- **Things to do**:
1. In the Mother's Day blog post, what does the writer say caused the "off-moments" between him and Mama? Answer in one to three sentences.
2. From the Mother's Day blog post, quote the passage from "thread spool" to "or maintain vases.)".

- **Extract provided**:
----------
Posts Tagged ‘Mother’s Day’

A Maternal Memorial

thread spool

© 2016 By Bob Litton. All Rights Reserved.

Pardon me, folks, but I want to interrupt this extended silence for a  brief while to try and make some amends for the neglect I visited on my mother. She has been dead now for nearly twenty-two years, so of course I cannot justify or redeem myself directly. It’s only if one believes in an afterlife or even that some kind of resonance inheres in lingering cosmic memories that one can accept the following as meaningful to anyone but me. Regardless of the possible unreality of either of those concepts, here are my flowers for Mothers Day 2016. (Oddly, though, Mama was not a floral enthusiast; not that she disliked them, she just didn’t gather blossoms or maintain vases.)

I have written in previous blogs that Mama and I did not communicate well after the onset of my teen years. The problem, as I view it, was not that any sort of major psychological imbalance (such as stood between me and my brother Vernon) or contrary value systems (such as stood between me and my brother Elbert)  hindered our conversations. Our off-moments derived from a much more down-to-Earth dysfunction: I was frequently annoyed and embarrassed by Mama’s lack of tact, of which I have given instances in previous posts. On Mama’s side, she looked askance at my pub-crawling, drifting ways and impracticality; she said to me one day, after I had expressed an interest in majoring in philosophy, “Bobby, I think you live in a dream world. If you are so smart, you ought to be able to make a lot of money.” As usual, I did not utter a rejoinder to that.
----------
- **Dataset content**:

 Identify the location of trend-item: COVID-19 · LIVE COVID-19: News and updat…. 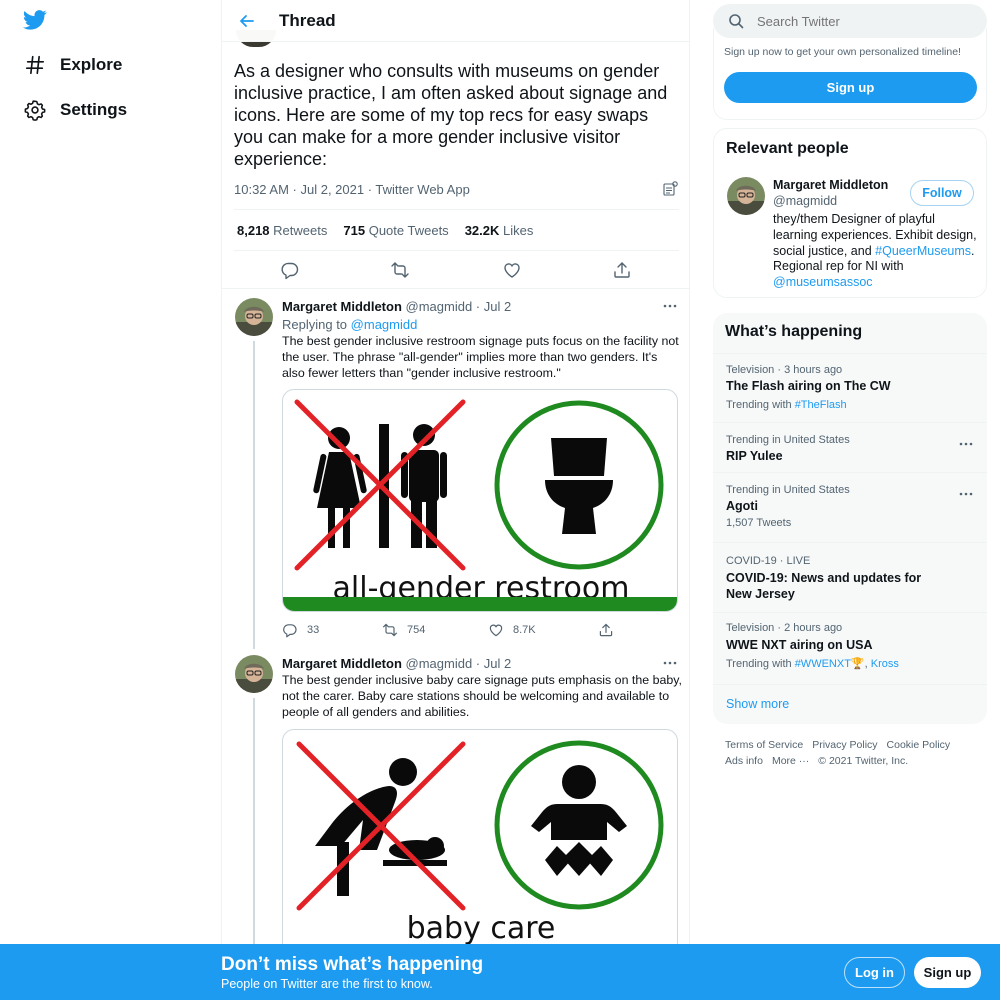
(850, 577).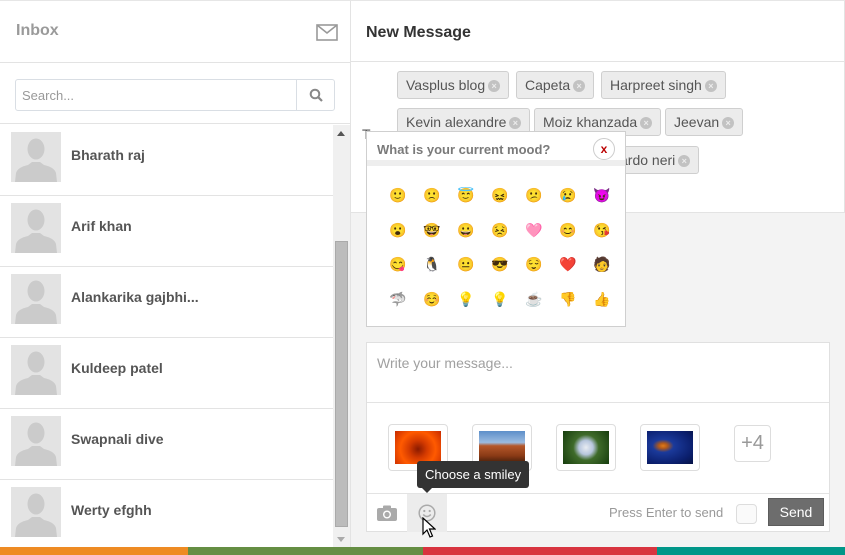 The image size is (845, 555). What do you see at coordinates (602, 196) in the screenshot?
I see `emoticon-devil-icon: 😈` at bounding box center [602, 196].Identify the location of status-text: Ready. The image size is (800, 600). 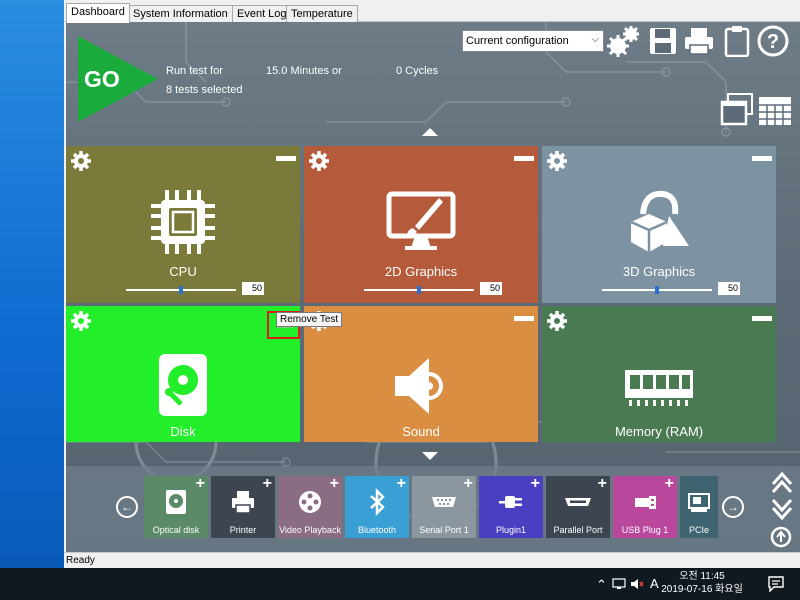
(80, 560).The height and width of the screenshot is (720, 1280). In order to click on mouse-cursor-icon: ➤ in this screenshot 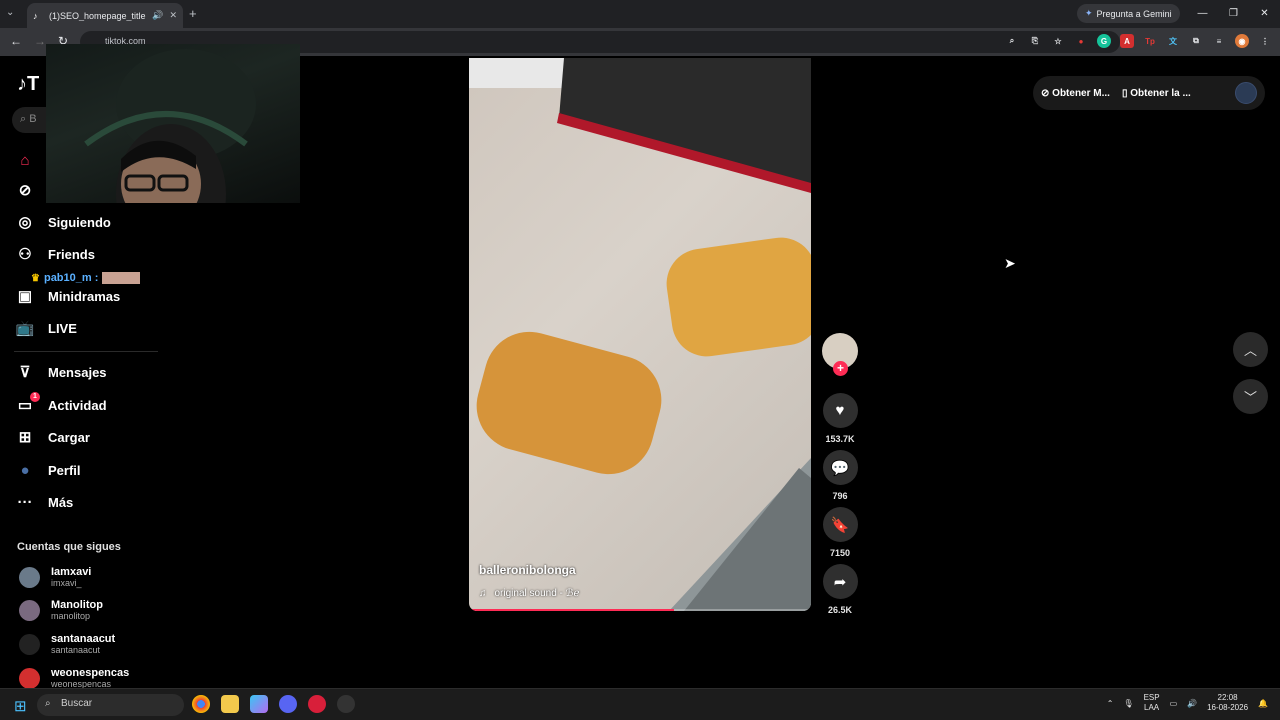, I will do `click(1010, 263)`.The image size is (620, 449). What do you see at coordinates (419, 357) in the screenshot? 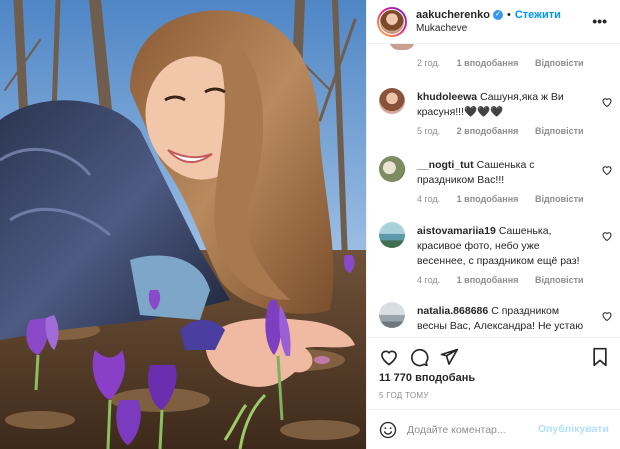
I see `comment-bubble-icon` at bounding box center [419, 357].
----------
- **Responses by item number**:
1. The writer was often annoyed and embarrassed by Mama's lack of tact. For her part, she looked askance at his pub-crawling, drifting ways and his impracticality.

2.
thread spool

© 2016 By Bob Litton. All Rights Reserved.

Pardon me, folks, but I want to interrupt this extended silence for a  brief while to try and make some amends for the neglect I visited on my mother. She has been dead now for nearly twenty-two years, so of course I cannot justify or redeem myself directly. It’s only if one believes in an afterlife or even that some kind of resonance inheres in lingering cosmic memories that one can accept the following as meaningful to anyone but me. Regardless of the possible unreality of either of those concepts, here are my flowers for Mothers Day 2016. (Oddly, though, Mama was not a floral enthusiast; not that she disliked them, she just didn’t gather blossoms or maintain vases.)